The lambda function is completed by retriving the one column in the dataframe and applying the map function to each cleaning method.

In [5]:
column = df["Searches"]

The first cleaning function will be characters. This will take in one search and remove any unwanted characters (I.E. !@#$%^&*) and punctuation. This function also omits empty searches if removing a punctuation character results in an empty search.

In [6]:
def clean_char(token):
    punct_searches = []
    remove = [".", ",", "/", "?", "!", "$", "@", "&", "*", "(", ")", "#", "%", "^", "-", "_", "\"", "'", "[", "]"]
    for j in token:
        temp = j
        for k in remove:
            temp = temp.replace(k, "")
        if temp != '':
            punct_searches.append(temp)

    return punct_searches

The next cleaning function will be numbers. It is very similar to the char cleaning function, except it removes numbers instead. This function also omits empty searches.

In [7]:
def clean_num(token):
    num_searches = []
    remove = ["0", "1", "2", "3", "4", "5", "6", "7", "8", "9"]
    for j in token:
        temp = j
        for k in remove:
            temp = temp.replace(k, "")
        if temp != '':
            num_searches.append(temp)

    return num_searches

Now the lambda calls will be made for these two functions:

In [8]:
%%time
cleaned_chars = column.map(lambda search : clean_char(search))

Wall time: 3.18 s


In [9]:
%%time
cleaned_searches = cleaned_chars.map(lambda search : clean_num(search))

Wall time: 1.87 s


The new cleaned column will replace the old "dirty" column of searches.

In [10]:
df["Searches"] = cleaned_searches
df.head(15)

Unnamed: 0,Searches
0,[]
1,[cmed]
2,[kend]
3,[cmed]
4,[dynch]
5,[dynd]
6,"[dees, kc]"
7,"[link, pc]"
8,[]
9,"[kend, sa]"


From the display of the first 15 cleaned entries, one can see that there are numerous empty entires after the column was cleaned. These must be removed before any spell check is done so the spelling dictionary is not full of empty values. 

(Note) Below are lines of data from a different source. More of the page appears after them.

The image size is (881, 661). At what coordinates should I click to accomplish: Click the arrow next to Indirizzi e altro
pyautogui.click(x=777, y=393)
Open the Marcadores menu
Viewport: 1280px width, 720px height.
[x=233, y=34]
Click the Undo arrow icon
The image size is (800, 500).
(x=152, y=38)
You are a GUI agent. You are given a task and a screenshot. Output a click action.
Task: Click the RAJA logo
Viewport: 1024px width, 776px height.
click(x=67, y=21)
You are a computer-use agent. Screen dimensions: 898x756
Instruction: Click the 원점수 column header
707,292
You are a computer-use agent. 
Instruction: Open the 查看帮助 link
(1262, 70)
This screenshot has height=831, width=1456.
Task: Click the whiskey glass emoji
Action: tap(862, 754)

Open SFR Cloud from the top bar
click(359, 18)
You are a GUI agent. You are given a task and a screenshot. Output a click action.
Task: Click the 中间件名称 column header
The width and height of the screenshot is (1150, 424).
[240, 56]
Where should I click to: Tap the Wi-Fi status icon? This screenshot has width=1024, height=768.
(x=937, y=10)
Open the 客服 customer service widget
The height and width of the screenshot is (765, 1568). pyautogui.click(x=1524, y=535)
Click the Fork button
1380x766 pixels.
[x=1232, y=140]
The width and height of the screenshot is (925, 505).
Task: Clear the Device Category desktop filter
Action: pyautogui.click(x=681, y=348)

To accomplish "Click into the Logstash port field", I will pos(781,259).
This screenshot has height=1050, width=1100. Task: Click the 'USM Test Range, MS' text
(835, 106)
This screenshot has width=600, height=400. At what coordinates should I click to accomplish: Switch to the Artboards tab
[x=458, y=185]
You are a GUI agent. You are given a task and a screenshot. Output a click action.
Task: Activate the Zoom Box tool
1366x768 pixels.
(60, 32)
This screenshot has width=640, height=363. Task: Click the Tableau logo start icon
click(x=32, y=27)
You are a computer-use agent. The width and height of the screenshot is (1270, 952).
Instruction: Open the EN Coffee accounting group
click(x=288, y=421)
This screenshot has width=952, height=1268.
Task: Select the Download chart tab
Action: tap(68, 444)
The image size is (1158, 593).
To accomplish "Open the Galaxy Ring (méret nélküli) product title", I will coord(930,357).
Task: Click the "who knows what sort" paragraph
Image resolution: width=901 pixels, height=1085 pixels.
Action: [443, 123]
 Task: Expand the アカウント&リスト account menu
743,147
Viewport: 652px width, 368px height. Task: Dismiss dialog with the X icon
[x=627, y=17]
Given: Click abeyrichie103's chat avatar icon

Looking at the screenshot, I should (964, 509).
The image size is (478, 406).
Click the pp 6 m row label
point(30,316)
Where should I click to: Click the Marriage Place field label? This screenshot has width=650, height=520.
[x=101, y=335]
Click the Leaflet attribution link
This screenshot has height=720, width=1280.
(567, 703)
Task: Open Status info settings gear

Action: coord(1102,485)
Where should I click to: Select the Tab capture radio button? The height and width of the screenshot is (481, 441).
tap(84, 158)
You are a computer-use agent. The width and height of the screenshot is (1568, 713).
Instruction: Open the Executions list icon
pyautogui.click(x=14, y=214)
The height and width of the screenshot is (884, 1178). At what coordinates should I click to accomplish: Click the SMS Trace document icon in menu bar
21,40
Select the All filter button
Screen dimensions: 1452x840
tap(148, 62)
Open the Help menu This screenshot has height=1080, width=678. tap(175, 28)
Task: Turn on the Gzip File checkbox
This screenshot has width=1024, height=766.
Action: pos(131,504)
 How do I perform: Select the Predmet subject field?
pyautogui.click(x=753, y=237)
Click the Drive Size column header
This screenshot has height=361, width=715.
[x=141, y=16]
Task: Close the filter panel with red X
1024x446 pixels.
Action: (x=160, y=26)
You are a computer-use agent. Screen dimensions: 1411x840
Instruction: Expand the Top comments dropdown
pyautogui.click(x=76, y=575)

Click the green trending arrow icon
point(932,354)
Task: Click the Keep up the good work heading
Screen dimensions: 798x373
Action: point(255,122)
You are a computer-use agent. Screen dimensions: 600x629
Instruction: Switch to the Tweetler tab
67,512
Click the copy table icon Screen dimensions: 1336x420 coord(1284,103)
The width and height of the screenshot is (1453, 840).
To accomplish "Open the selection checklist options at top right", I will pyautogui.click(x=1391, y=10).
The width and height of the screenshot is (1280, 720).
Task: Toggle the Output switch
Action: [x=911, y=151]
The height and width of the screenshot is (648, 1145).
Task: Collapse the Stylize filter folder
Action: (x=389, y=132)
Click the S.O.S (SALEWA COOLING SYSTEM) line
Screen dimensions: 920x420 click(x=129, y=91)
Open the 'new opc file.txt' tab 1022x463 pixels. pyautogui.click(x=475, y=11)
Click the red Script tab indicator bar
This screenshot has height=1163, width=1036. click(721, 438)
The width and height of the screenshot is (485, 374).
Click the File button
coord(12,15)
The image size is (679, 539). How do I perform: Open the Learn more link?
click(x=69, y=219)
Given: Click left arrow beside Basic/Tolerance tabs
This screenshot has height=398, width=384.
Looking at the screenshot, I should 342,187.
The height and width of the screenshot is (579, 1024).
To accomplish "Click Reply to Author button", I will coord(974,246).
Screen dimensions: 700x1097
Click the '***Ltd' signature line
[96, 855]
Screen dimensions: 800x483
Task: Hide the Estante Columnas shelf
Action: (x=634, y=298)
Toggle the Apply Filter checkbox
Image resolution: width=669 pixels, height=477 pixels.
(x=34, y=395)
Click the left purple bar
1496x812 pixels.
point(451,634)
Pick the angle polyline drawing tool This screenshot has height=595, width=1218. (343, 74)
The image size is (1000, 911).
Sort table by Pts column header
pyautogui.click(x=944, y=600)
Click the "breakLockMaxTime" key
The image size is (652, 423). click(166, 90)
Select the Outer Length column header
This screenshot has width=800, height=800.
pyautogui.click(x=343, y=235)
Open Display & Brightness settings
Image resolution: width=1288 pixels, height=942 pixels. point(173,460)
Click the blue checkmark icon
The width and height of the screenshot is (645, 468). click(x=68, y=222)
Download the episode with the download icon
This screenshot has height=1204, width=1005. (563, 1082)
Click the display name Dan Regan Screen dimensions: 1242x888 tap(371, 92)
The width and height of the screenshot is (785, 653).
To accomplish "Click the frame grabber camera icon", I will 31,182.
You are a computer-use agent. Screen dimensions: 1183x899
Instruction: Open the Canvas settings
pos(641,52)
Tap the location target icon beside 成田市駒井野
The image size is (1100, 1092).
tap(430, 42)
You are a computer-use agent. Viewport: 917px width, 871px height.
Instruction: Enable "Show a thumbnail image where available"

The following code removes any empty rows (since any empty list entries were removed, it can be assumed that any empty rows will just be an empty list).

In [11]:
%%time
df = df[df['Searches'].map(lambda d: len(d)) > 0]

Wall time: 287 ms


In [12]:
df.head(15)

Unnamed: 0,Searches
1,[cmed]
2,[kend]
3,[cmed]
4,[dynch]
5,[dynd]
6,"[dees, kc]"
7,"[link, pc]"
9,"[kend, sa]"
10,[kend]
11,[bacon]


Now that the dataframe is completly cleaned, a spellcheck dictionary can be made.

This process will be very similar to the one in the previous lab. First a spelling dictionary must be made from the dataframe. The following function and lines of code create a spell check dictionary where the possibly misspelled word is the key and the correctly spelled word is the value. 

In [13]:
def make_spelling_dict(clean_list):
    clean_dic = {"misspelled" : "correct"}
    spell = SpellChecker(distance = 1)
    for i in clean_list:
        for j in i:
            correct = spell.correction(j)
            clean_dic[j] = correct
    return clean_dic

diction = make_spelling_dict(df['Searches'])

NameError: name 'SpellChecker' is not defined

The next function looks at one token and replaces a miss spelled word with the correct spelling, if the word is not in the dictionary (spelled correctly), the original token is just returned.

In [14]:
def compare_to_dict(token, dicton):
    l = []
    for i in token:
        l.append(diction[str(i)])
    return l

Finally, the misspelled dataframe will be spellchecked by calling a lambda with the compare_to_dict function above. The return values will be put into a new dataframe and replace the old dataframe

In [15]:
%%time
df = df[df['Searches'].map(lambda d : compare_to_dict(d, diction))]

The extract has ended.